July 19, 2021

leveling up with torch: nuances for better speed, efficiency, and sanity

when you’re working with torch, it’s easy to get trapped in familiar patterns. we build models, define layers, train, repeat. but there’s a lot under the hood that, if leveraged right, can save time, memory, and sometimes even sanity. here’s a look at some less-talked-about techniques and idioms that can change how you approach torch, especially when dealing with large models or datasets. if you’ve been following standard tutorials, prepare for a little unlearning.

The following are some things that irritate me when I see it in projects,

1. don’t default to torch.Tensor—use torch.FloatTensor instead

it sounds like a minor tweak, but torch.Tensor doesn’t do what you think it does. by default, torch.Tensor will create a tensor in the default dtype (float32), but this can lead to subtle bugs, especially if you’re dealing with different precision levels (float16 for mixed precision, float64 for double precision).
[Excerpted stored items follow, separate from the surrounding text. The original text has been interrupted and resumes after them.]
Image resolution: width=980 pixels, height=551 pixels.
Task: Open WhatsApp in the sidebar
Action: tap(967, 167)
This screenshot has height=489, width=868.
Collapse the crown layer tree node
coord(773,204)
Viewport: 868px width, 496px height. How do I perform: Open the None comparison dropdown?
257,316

if you know the dtype you need, specify it explicitly. torch.FloatTensor or torch.DoubleTensor avoids ambiguity and enforces consistency. otherwise, you’re at the mercy of the default type, which can change with updates or different devices.

 
# don’t do this
 
x = torch.Tensor([1.0, 2.0, 3.0])
 
  
 
# do this
 
x = torch.FloatTensor([1.0, 2.0, 3.0])
 

also, note that using FloatTensor vs. DoubleTensor can have a huge impact on speed, especially on gpus. unless you need high precision, stick to FloatTensor.

2. ditch torch.cat() in favor of torch.stack() for efficient concatenations

when combining tensors along a new axis, most people reach for torch.cat(), but torch.stack() is often more efficient. torch.stack() avoids the need for reallocation in many cases, making it faster and less memory-intensive.

 
# most people do this
 
a = torch.rand(10, 5)
 
b = torch.rand(10, 5)
 
c = torch.cat((a.unsqueeze(0), b.unsqueeze(0)), dim=0)
 
  
 
# do this instead
 
c = torch.stack((a, b))
 

torch.stack() is ideal when you’re building a batch of tensors or combining tensors along a new dimension. it’s a subtle difference, but it adds up, especially in loops.
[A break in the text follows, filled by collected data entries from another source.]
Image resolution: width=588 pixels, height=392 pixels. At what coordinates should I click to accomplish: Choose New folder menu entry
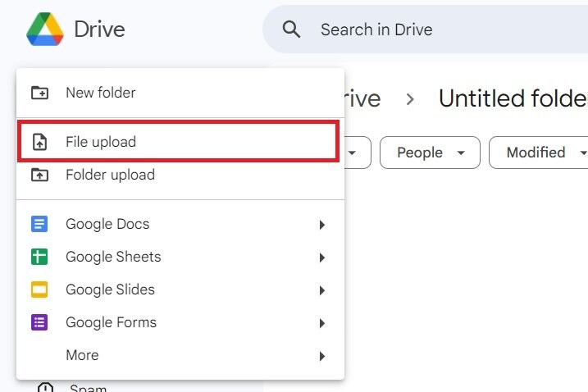tap(101, 93)
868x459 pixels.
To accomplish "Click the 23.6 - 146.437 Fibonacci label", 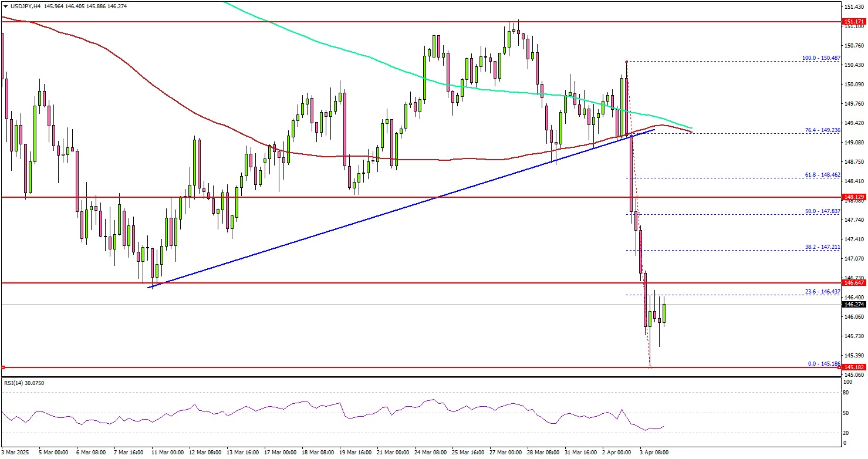I will click(823, 292).
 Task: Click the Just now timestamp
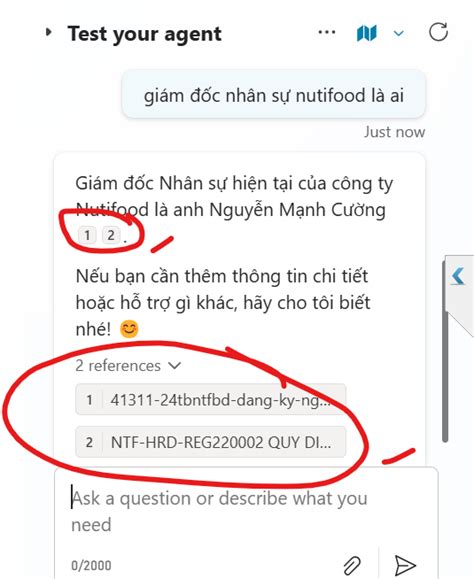pyautogui.click(x=394, y=132)
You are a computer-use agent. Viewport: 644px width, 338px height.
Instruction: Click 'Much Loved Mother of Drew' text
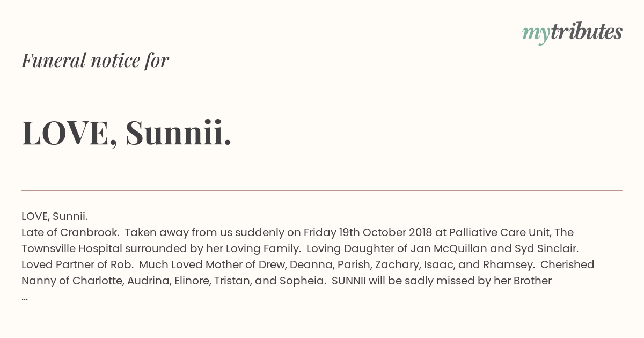pos(206,264)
3. use .to() smartly—avoid redundant device transfers

tensor.to(device) is the standard way to send a tensor to gpu or change dtype, but doing this repeatedly wastes time. if you’re calling .to() multiple times on the same tensor, consolidate those calls. also, avoid calls to .to() inside loops if you can move everything to the device once.

consider this refactoring:

 
# bad practice
 
x = torch.rand(1000, 1000)
 
for _ in range(1000):
 
    x_gpu = x.to('cuda')  # moving to gpu each time in the loop
 
  
 
# better
 
x = torch.rand(1000, 1000, device='cuda')  # move to device once, outside the loop
 
for _ in range(1000):
 
    # do your operations with x_gpu
 
    pass
 

also, when possible, set device='cuda' during tensor creation (e.g., torch.zeros(..., device='cuda')) instead of creating on cpu and then calling .to('cuda').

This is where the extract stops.